See also The Last Bubble: The Problem of Unresolved Debt in the US Financial System and Currency Wars: Selling the Rope

25 June 2010

Not So Much Deflation as the Decay of Value: SP 500 Futures and Gold Daily Charts Updated at Market Close


Wash and rinse. Best way to get that stubborn money out of the public through fees, commissions, and of course front running for those perfect trading profits at the faux banks.


Chart Updated at Market Close

Now that option expiration is over gold is back to where it was a week ago, trying to break out of its large cup and handle formation. Silver is on the cusp of activating a massive and bullish multi-year chart formation of its own. It is an open question whether gold or silver will lead the way.

But I have to say that the CFTC is a disgrace. Eventually they will clean up their markets, but the foot dragging and dissembling is a mark against them. Chairman Gary Gensler knows better, but he is a Goldman alumnus, so what else would we expect? There are always many frustrated people in every organization trying to do a good job, so we should not paint them all with the same brush. The boss sets the tone, and Gensler's tone seems to be the status quo and crony capitalism. But that is the overall flavor of the Obama economic team.


Chart Updated at Market Close

Most people have a profound misunderstanding about the function that gold, and to a somewhat lesser extent silver, perform in the currency markets and wealth preservation trade.

The meme is that gold is a hedge against inflation.

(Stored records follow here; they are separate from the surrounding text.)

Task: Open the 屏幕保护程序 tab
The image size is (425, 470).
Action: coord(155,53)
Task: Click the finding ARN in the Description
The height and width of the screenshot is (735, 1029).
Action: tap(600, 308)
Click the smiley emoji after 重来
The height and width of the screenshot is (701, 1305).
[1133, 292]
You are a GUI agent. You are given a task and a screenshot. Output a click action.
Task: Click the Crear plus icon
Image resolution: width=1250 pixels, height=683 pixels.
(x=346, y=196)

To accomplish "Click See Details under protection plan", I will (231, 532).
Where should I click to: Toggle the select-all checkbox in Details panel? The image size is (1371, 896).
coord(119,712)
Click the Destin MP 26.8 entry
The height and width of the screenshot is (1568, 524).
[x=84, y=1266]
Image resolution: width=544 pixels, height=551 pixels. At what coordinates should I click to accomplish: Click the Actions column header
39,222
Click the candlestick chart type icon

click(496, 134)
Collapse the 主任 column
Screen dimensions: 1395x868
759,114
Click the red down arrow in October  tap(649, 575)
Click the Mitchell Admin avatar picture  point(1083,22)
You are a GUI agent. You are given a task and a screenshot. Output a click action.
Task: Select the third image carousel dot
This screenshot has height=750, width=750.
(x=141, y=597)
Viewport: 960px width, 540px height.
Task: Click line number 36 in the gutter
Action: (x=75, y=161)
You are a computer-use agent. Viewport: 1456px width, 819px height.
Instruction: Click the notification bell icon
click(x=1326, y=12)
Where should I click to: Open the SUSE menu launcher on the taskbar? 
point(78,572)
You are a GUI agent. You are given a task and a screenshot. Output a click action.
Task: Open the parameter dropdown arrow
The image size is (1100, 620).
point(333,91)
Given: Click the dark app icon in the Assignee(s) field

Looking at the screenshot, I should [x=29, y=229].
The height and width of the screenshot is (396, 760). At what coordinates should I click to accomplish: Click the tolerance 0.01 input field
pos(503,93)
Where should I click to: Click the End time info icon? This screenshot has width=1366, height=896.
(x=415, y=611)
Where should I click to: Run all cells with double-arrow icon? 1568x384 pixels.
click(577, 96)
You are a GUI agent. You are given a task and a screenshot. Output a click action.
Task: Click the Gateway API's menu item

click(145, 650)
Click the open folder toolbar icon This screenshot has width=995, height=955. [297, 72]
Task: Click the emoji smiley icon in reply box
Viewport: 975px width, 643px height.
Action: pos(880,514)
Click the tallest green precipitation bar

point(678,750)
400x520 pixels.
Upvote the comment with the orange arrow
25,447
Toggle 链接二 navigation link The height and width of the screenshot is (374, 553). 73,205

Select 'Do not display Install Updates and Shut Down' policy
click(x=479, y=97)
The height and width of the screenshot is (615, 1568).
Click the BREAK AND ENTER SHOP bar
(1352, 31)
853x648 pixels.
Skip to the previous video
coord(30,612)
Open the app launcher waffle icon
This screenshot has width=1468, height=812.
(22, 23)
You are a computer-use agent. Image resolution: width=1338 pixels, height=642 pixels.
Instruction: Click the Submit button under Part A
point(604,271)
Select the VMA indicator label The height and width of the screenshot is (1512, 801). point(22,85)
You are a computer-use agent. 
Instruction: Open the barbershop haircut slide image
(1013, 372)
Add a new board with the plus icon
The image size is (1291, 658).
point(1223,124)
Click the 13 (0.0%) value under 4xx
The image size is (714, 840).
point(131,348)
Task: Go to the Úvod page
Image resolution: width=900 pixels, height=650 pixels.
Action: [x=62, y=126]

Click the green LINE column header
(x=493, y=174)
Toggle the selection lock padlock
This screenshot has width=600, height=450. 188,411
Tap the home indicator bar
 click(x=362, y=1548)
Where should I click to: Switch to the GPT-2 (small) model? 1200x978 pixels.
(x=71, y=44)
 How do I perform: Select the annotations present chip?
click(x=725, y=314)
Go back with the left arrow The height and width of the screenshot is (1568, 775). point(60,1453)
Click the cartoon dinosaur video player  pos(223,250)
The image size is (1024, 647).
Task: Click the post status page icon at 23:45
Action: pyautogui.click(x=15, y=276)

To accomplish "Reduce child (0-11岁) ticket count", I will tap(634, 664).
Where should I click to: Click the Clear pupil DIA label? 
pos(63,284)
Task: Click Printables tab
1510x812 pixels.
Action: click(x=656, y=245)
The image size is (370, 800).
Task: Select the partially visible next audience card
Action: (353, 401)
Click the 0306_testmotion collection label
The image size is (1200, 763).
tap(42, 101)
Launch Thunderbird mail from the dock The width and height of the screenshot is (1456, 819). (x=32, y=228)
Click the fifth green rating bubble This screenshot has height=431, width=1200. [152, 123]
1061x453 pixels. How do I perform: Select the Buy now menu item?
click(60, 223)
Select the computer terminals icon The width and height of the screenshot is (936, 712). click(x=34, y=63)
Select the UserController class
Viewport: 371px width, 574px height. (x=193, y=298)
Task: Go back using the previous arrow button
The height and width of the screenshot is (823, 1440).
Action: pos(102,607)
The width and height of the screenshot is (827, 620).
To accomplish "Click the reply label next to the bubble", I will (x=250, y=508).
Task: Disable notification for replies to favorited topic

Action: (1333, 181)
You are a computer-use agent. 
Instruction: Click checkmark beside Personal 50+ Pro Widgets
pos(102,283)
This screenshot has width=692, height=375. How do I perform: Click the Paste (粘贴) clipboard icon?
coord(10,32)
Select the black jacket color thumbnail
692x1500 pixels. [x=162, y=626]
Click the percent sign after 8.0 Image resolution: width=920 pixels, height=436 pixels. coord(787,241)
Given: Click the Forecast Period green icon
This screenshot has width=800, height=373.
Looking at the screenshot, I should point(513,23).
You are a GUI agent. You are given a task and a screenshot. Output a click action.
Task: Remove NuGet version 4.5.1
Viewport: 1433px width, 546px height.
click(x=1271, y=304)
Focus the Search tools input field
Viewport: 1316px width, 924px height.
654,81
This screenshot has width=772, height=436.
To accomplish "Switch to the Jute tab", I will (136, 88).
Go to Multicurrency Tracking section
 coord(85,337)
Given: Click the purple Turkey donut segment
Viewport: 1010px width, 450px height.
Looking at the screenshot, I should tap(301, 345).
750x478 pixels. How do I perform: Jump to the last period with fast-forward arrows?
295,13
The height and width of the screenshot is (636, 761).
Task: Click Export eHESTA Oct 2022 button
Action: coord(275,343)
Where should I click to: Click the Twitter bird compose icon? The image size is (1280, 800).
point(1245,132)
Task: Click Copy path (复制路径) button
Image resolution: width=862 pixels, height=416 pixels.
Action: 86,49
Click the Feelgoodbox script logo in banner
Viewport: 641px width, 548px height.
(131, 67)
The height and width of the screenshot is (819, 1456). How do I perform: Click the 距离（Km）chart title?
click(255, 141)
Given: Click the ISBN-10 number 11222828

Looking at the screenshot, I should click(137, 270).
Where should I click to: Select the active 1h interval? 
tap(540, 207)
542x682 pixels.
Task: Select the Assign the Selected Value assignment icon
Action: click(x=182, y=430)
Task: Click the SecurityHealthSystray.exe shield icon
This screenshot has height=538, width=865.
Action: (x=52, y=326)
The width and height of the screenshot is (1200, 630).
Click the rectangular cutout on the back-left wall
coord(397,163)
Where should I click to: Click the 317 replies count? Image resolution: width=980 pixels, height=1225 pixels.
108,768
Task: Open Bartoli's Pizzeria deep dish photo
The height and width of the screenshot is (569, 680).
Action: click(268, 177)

Over the past 100 years or so in particular, the greatest threat to the US dollar, and indeed to most currencies, has been inflation, which is the debasement of the value of a currency through printing or expanding supply faster than real growth in productive economic activity.

But was it really inflation that drove the gold hedge, or something more properly called 'currency risk.' Inflation through expansion of supply is just one facet of currency risk.

The risk today is not a gradual inflation through an overexpansion of the broad money supply, but something insidiously different, not seen since the last Great Depression. It is the risk of the default and devaluation, and the erosion of the assets backing the currency itself, which is not yet showing up in the conventional inflation figures.

What backs the US currency? Often referred to simply as 'the full faith and credit of the government,' it is the ability to collect taxes and service the debt with real returns, and of course and importantly the Fed's and the Treasury's balance sheets. I should have to say no more about this to anyone who has been following recent developments. The erosion of the ability of the government to produce revenue by taxing real income, and the rapidly declining quality of the assets held by the Fed, are obvious. Yes the US dollar may look good when compared some of the other wretched alternatives, but that appearance is like the portrait of Dorian Gray, not capturing the rapid decline in its own worth and well being.

So perhaps this will prove to be some help to those who are expecting debt deterioration and monetary deflation to deliver to them a stronger dollar and stable wealth. They fail to notice that this did NOT happen in the 1930's, and in fact quite the opposite occurred. I am now *hoping* for stagflation as an outcome because it seems better than the alternatives where the US and Europe now appear to be heading.

Yes, it can do so in the short term, particularly if you own the world's reserve currency, and that largely an illusion. But the decay is there for any who care to see it, and the rush to gold by the smarter money is also there to see, for those who will not willfully blind themselves to it.

There is nothing more disheartening than to watch otherwise good people fighting the last war, or perhaps most properly the wrong war, painfully unaware that their tactics and assumptions are misconstrued and self-defeating, and that they are committed to following 'leaders' who are articulate, persuasive, often very loud, and wrong.